# Records for the task

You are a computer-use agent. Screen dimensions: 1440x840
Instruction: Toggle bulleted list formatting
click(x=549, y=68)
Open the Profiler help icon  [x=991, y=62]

* * *

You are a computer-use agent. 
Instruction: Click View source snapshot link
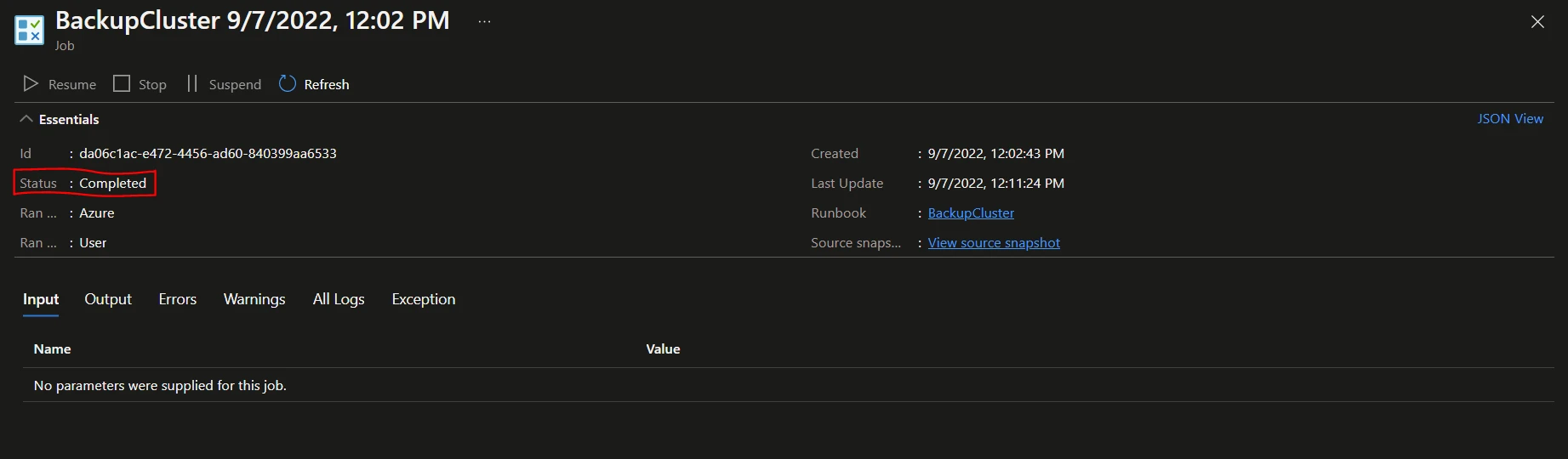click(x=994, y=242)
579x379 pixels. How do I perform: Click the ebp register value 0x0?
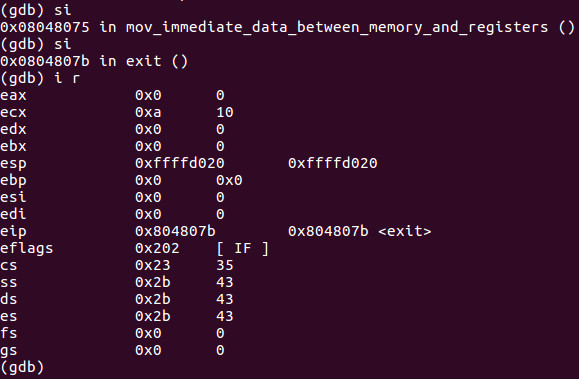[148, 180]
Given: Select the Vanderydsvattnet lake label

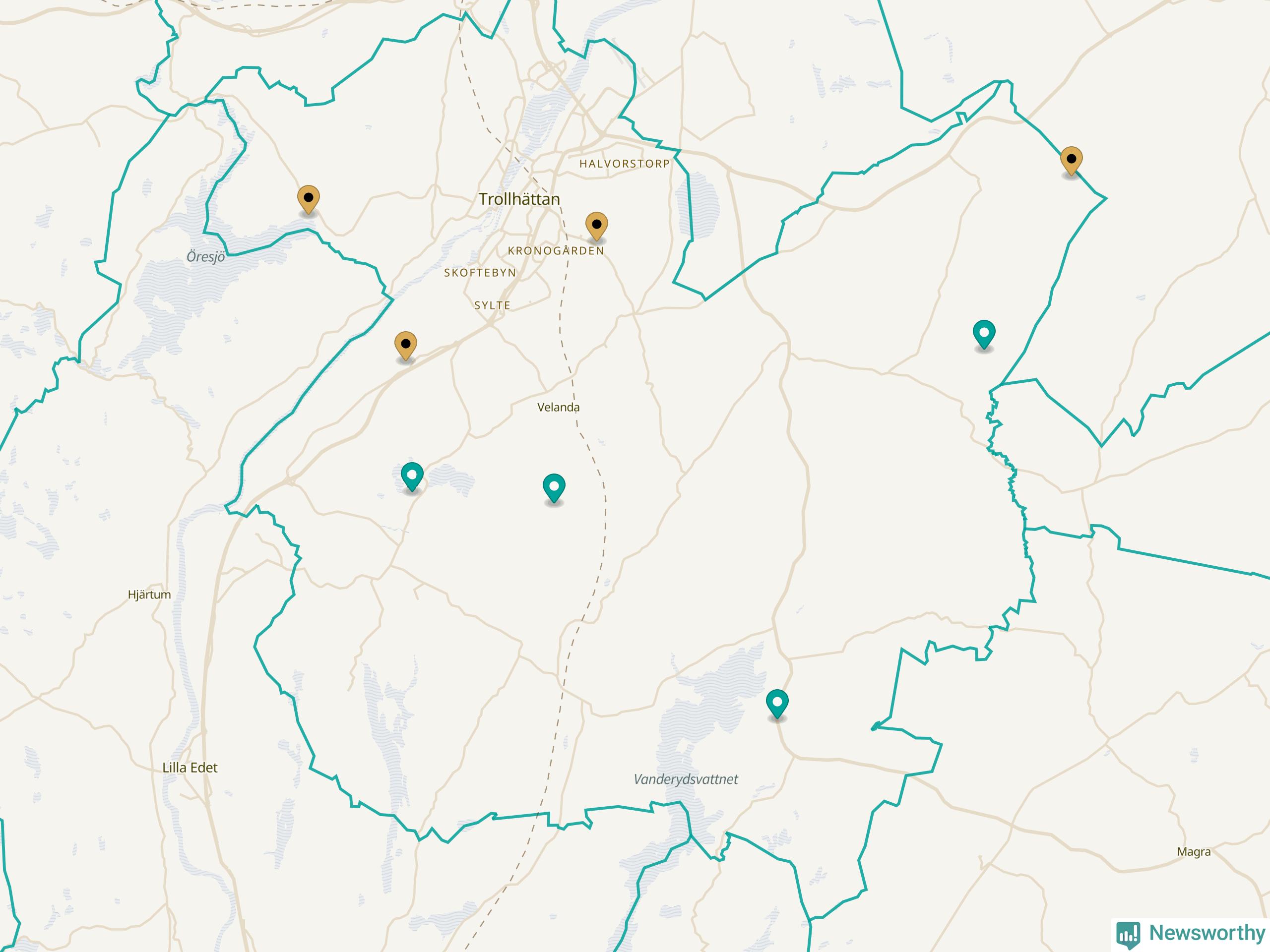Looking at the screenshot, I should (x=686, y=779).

# Task prompt
Each line of the entries above that includes the string "agent" should be copied out.

# Solution for this exercise
You are a computer-use agent. Screen dimensions: 1440x840
You are a computer-use agent. 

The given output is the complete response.